Rewrite the lines from the one containing "1920x1080 pixels. Task: Click" through the one containing "point(711,348)", inclusive, substituting "symbol" for "icon" and leaving everything else unchanged.

Information provided =>
◇ ◇ ◇ ◇ ◇ ◇ ◇
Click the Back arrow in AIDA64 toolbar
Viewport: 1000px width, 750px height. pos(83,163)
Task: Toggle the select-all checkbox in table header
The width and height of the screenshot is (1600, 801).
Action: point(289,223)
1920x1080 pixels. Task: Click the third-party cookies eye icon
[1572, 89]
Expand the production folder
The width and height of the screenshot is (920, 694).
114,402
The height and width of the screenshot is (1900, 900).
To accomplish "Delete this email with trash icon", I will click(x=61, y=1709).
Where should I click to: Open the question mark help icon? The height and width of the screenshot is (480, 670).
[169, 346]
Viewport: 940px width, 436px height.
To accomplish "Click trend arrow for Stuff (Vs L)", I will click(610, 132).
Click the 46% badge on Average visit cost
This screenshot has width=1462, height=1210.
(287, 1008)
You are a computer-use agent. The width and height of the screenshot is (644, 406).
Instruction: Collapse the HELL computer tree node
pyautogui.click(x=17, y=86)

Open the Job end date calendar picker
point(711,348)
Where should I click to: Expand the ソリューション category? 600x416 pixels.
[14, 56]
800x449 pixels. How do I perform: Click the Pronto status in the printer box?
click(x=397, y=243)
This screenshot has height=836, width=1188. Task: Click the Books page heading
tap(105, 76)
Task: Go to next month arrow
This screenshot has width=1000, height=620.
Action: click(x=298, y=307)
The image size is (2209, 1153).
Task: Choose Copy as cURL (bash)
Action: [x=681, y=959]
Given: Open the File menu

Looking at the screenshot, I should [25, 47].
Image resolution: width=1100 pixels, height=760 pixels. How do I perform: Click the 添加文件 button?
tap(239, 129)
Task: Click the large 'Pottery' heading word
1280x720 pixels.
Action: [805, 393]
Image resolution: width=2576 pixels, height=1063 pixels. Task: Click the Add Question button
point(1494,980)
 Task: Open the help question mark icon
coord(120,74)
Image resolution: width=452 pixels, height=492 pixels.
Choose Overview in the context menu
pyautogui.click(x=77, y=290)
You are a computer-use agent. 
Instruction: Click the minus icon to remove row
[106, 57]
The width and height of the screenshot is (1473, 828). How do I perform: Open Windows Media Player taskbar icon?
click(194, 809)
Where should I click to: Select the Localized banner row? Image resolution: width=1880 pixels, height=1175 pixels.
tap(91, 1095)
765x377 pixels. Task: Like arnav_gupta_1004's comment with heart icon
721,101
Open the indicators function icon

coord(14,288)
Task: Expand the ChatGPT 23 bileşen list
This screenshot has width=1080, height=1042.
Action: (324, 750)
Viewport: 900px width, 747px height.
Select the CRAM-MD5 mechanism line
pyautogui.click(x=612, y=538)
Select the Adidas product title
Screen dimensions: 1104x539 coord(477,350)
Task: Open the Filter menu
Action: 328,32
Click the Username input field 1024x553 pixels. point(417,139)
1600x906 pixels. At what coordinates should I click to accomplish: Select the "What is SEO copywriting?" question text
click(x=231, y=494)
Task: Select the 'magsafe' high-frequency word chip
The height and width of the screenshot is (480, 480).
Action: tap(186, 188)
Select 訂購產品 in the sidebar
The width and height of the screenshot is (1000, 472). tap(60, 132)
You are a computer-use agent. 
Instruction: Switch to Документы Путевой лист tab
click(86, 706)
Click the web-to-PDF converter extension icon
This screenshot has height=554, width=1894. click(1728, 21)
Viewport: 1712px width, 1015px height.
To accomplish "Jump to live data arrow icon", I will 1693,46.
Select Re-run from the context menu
◇ ◇ ◇ ◇ ◇ ◇ ◇
Written reply =>
1920x1080 pixels. Task: Click the third-party cookies eye symbol
[1572, 89]
Expand the production folder
The width and height of the screenshot is (920, 694).
114,402
The height and width of the screenshot is (1900, 900).
To accomplish "Delete this email with trash symbol", I will click(x=61, y=1709).
Where should I click to: Open the question mark help symbol? The height and width of the screenshot is (480, 670).
[169, 346]
Viewport: 940px width, 436px height.
To accomplish "Click trend arrow for Stuff (Vs L)", I will click(610, 132).
Click the 46% badge on Average visit cost
This screenshot has width=1462, height=1210.
(287, 1008)
You are a computer-use agent. The width and height of the screenshot is (644, 406).
Instruction: Collapse the HELL computer tree node
pyautogui.click(x=17, y=86)

Open the Job end date calendar picker
point(711,348)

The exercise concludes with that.